Exercise directions:
Update the items below by replacing "Calendar" with "Schedule" wherever it appears, and leave everything else unchanged.

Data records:
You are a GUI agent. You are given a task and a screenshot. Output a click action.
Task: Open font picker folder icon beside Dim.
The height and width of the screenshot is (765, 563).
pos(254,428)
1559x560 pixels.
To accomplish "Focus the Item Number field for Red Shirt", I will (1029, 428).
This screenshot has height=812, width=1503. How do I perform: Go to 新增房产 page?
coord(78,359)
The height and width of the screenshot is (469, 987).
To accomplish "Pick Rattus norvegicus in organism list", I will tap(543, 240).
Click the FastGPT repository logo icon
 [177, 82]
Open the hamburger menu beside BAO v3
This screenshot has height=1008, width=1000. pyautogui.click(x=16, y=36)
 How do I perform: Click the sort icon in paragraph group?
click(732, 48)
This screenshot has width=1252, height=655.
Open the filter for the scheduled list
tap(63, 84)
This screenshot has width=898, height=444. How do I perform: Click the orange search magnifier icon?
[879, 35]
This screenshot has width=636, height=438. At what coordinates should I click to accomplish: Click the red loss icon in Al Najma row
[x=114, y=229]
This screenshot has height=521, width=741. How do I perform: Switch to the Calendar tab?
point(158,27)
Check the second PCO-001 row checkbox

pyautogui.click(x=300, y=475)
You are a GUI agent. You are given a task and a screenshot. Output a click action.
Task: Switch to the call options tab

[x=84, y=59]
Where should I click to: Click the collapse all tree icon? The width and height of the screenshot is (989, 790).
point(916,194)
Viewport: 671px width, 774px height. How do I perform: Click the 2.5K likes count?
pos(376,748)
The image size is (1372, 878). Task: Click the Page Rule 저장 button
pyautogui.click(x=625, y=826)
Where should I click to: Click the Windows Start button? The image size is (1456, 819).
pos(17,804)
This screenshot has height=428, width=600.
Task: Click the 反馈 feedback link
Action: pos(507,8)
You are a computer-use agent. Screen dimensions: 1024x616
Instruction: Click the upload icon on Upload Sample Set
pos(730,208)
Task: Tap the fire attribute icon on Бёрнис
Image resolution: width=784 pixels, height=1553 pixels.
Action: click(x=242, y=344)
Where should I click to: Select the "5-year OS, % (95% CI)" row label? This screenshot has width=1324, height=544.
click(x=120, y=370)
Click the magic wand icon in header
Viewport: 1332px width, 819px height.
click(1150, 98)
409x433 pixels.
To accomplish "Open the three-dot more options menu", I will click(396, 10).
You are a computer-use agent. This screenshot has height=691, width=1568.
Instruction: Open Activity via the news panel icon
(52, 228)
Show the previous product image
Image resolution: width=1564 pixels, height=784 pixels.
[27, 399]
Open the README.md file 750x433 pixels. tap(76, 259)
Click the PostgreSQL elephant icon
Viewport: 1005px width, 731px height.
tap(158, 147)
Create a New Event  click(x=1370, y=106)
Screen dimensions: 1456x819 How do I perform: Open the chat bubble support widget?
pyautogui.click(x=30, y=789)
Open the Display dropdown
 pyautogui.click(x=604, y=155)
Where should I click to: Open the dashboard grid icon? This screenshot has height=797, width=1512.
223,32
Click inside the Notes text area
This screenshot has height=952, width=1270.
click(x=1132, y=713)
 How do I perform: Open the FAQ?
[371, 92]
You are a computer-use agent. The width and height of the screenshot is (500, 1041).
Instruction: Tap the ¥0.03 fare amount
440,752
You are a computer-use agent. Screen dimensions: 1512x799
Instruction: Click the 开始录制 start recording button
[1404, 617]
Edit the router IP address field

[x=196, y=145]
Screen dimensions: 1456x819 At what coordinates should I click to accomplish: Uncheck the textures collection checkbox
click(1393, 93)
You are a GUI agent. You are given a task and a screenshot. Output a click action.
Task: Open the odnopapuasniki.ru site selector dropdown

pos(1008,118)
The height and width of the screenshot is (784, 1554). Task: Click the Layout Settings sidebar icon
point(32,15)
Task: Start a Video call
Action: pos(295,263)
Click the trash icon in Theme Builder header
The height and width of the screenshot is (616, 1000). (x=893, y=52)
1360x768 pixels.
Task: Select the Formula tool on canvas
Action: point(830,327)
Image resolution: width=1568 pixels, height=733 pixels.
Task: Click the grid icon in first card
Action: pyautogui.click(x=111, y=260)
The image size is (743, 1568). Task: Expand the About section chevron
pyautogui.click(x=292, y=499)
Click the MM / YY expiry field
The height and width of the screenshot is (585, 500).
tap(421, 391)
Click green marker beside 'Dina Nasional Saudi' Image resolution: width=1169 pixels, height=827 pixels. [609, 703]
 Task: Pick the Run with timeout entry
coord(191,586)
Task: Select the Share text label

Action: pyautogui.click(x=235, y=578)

Task answer:
You are a GUI agent. You are given a task and a screenshot. Output a click action.
Task: Open font picker folder icon beside Dim.
The height and width of the screenshot is (765, 563).
pos(254,428)
1559x560 pixels.
To accomplish "Focus the Item Number field for Red Shirt", I will (1029, 428).
This screenshot has height=812, width=1503. How do I perform: Go to 新增房产 page?
coord(78,359)
The height and width of the screenshot is (469, 987).
To accomplish "Pick Rattus norvegicus in organism list", I will tap(543, 240).
Click the FastGPT repository logo icon
 [177, 82]
Open the hamburger menu beside BAO v3
This screenshot has height=1008, width=1000. pyautogui.click(x=16, y=36)
 How do I perform: Click the sort icon in paragraph group?
click(732, 48)
This screenshot has width=1252, height=655.
Open the filter for the scheduled list
tap(63, 84)
This screenshot has width=898, height=444. How do I perform: Click the orange search magnifier icon?
[879, 35]
This screenshot has width=636, height=438. At what coordinates should I click to accomplish: Click the red loss icon in Al Najma row
[x=114, y=229]
This screenshot has height=521, width=741. How do I perform: Switch to the Schedule tab?
point(158,27)
Check the second PCO-001 row checkbox

pyautogui.click(x=300, y=475)
You are a GUI agent. You are given a task and a screenshot. Output a click action.
Task: Switch to the call options tab

[x=84, y=59]
Where should I click to: Click the collapse all tree icon? The width and height of the screenshot is (989, 790).
point(916,194)
Viewport: 671px width, 774px height. How do I perform: Click the 2.5K likes count?
pos(376,748)
The image size is (1372, 878). Task: Click the Page Rule 저장 button
pyautogui.click(x=625, y=826)
Where should I click to: Click the Windows Start button? The image size is (1456, 819).
pos(17,804)
This screenshot has height=428, width=600.
Task: Click the 反馈 feedback link
Action: pos(507,8)
You are a computer-use agent. Screen dimensions: 1024x616
Instruction: Click the upload icon on Upload Sample Set
pos(730,208)
Task: Tap the fire attribute icon on Бёрнис
Image resolution: width=784 pixels, height=1553 pixels.
Action: click(x=242, y=344)
Where should I click to: Select the "5-year OS, % (95% CI)" row label? This screenshot has width=1324, height=544.
click(x=120, y=370)
Click the magic wand icon in header
Viewport: 1332px width, 819px height.
click(1150, 98)
409x433 pixels.
To accomplish "Open the three-dot more options menu", I will click(396, 10).
You are a computer-use agent. This screenshot has height=691, width=1568.
Instruction: Open Activity via the news panel icon
(52, 228)
Show the previous product image
Image resolution: width=1564 pixels, height=784 pixels.
[27, 399]
Open the README.md file 750x433 pixels. tap(76, 259)
Click the PostgreSQL elephant icon
Viewport: 1005px width, 731px height.
tap(158, 147)
Create a New Event  click(x=1370, y=106)
Screen dimensions: 1456x819 How do I perform: Open the chat bubble support widget?
pyautogui.click(x=30, y=789)
Open the Display dropdown
 pyautogui.click(x=604, y=155)
Where should I click to: Open the dashboard grid icon? This screenshot has height=797, width=1512.
223,32
Click inside the Notes text area
This screenshot has height=952, width=1270.
click(x=1132, y=713)
 How do I perform: Open the FAQ?
[371, 92]
You are a computer-use agent. The width and height of the screenshot is (500, 1041).
Instruction: Tap the ¥0.03 fare amount
440,752
You are a computer-use agent. Screen dimensions: 1512x799
Instruction: Click the 开始录制 start recording button
[1404, 617]
Edit the router IP address field

[x=196, y=145]
Screen dimensions: 1456x819 At what coordinates should I click to accomplish: Uncheck the textures collection checkbox
click(1393, 93)
You are a GUI agent. You are given a task and a screenshot. Output a click action.
Task: Open the odnopapuasniki.ru site selector dropdown

pos(1008,118)
The height and width of the screenshot is (784, 1554). Task: Click the Layout Settings sidebar icon
point(32,15)
Task: Start a Video call
Action: pos(295,263)
Click the trash icon in Theme Builder header
The height and width of the screenshot is (616, 1000). (x=893, y=52)
1360x768 pixels.
Task: Select the Formula tool on canvas
Action: point(830,327)
Image resolution: width=1568 pixels, height=733 pixels.
Task: Click the grid icon in first card
Action: pyautogui.click(x=111, y=260)
The image size is (743, 1568). Task: Expand the About section chevron
pyautogui.click(x=292, y=499)
Click the MM / YY expiry field
The height and width of the screenshot is (585, 500).
tap(421, 391)
Click green marker beside 'Dina Nasional Saudi' Image resolution: width=1169 pixels, height=827 pixels. [609, 703]
 Task: Pick the Run with timeout entry
coord(191,586)
Task: Select the Share text label

Action: pyautogui.click(x=235, y=578)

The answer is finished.